JOB:
Return, unchanged, each line below that contains the string "width".

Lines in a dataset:

-- Start --

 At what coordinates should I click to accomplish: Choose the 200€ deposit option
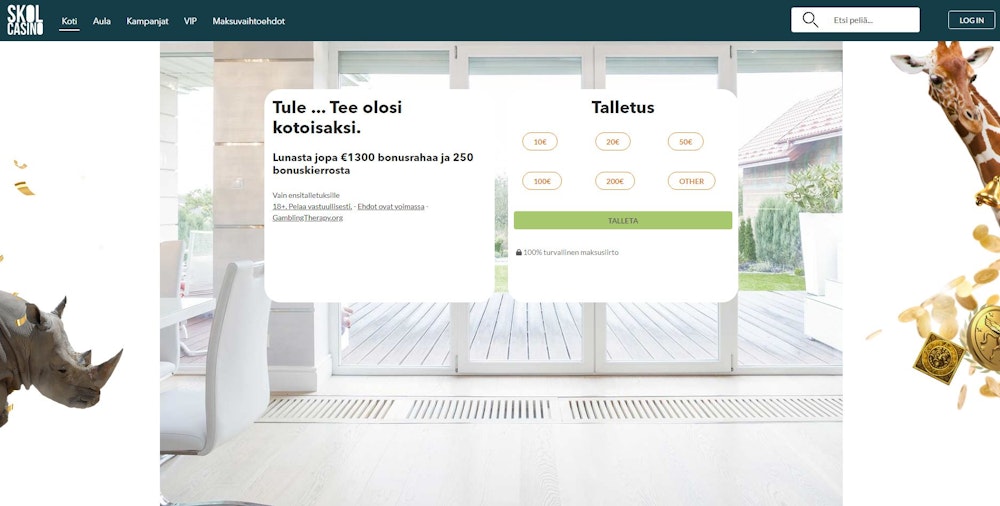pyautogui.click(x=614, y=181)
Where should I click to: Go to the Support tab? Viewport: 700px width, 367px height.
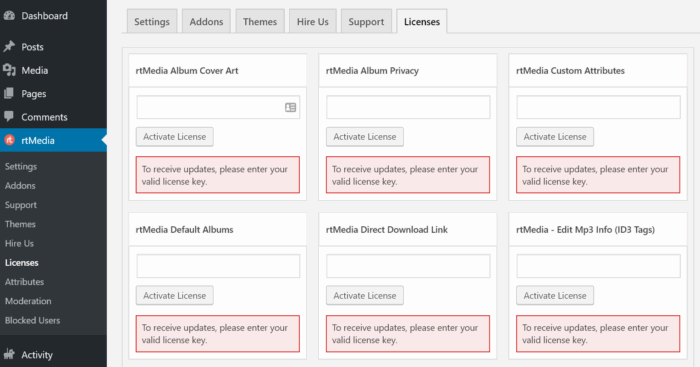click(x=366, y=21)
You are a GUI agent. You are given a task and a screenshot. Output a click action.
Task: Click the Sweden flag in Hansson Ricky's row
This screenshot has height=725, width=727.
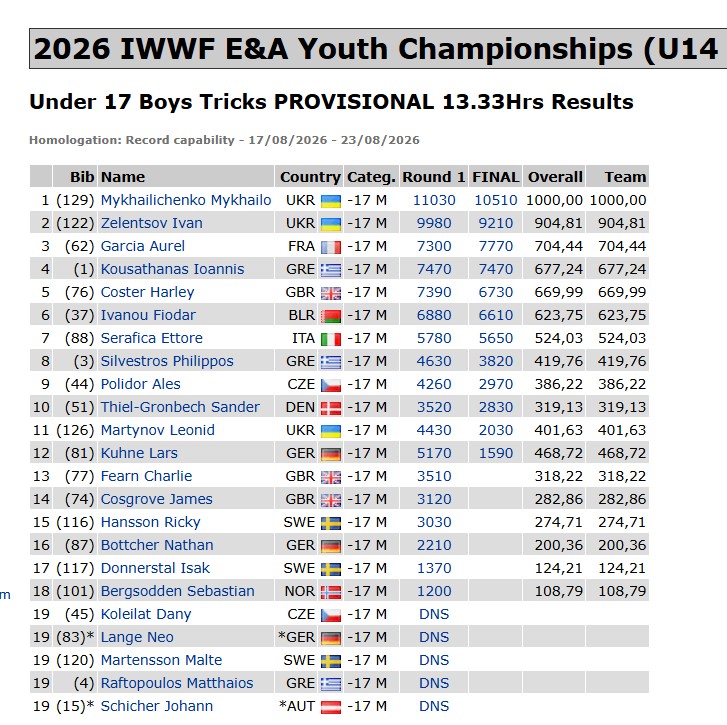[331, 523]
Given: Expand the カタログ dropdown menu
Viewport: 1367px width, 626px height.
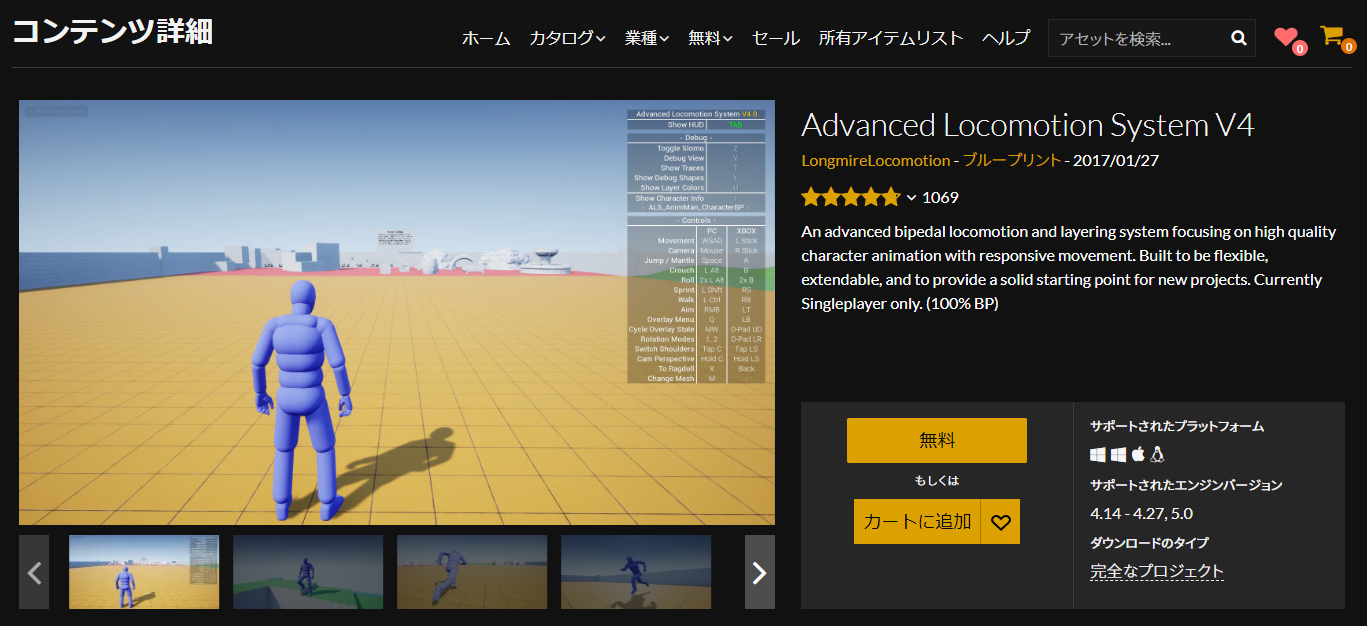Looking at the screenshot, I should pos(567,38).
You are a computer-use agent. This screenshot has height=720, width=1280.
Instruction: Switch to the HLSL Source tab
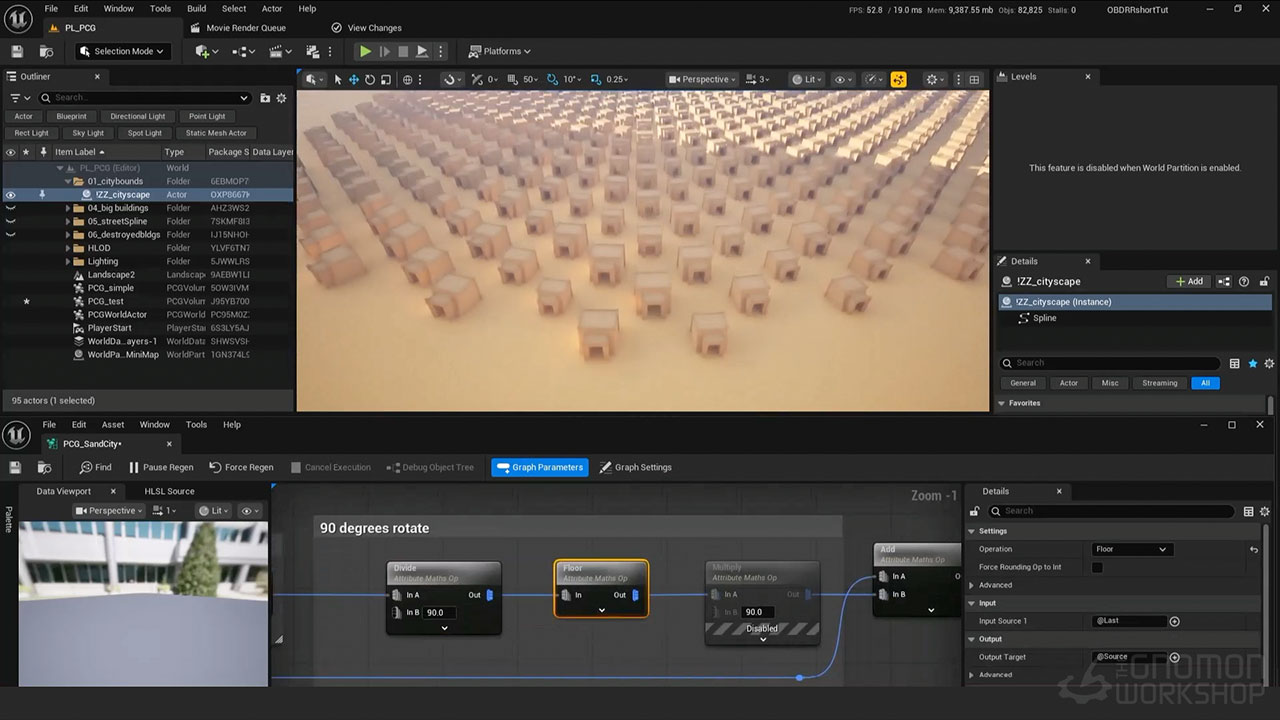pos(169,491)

-- End --

TASK OUTPUT:
Where should I click to: Go to the Support tab? Viewport: 700px width, 367px height.
This screenshot has height=725, width=727.
Viewport: 1367px width, 626px height.
You are a computer-use agent. This screenshot has height=720, width=1280.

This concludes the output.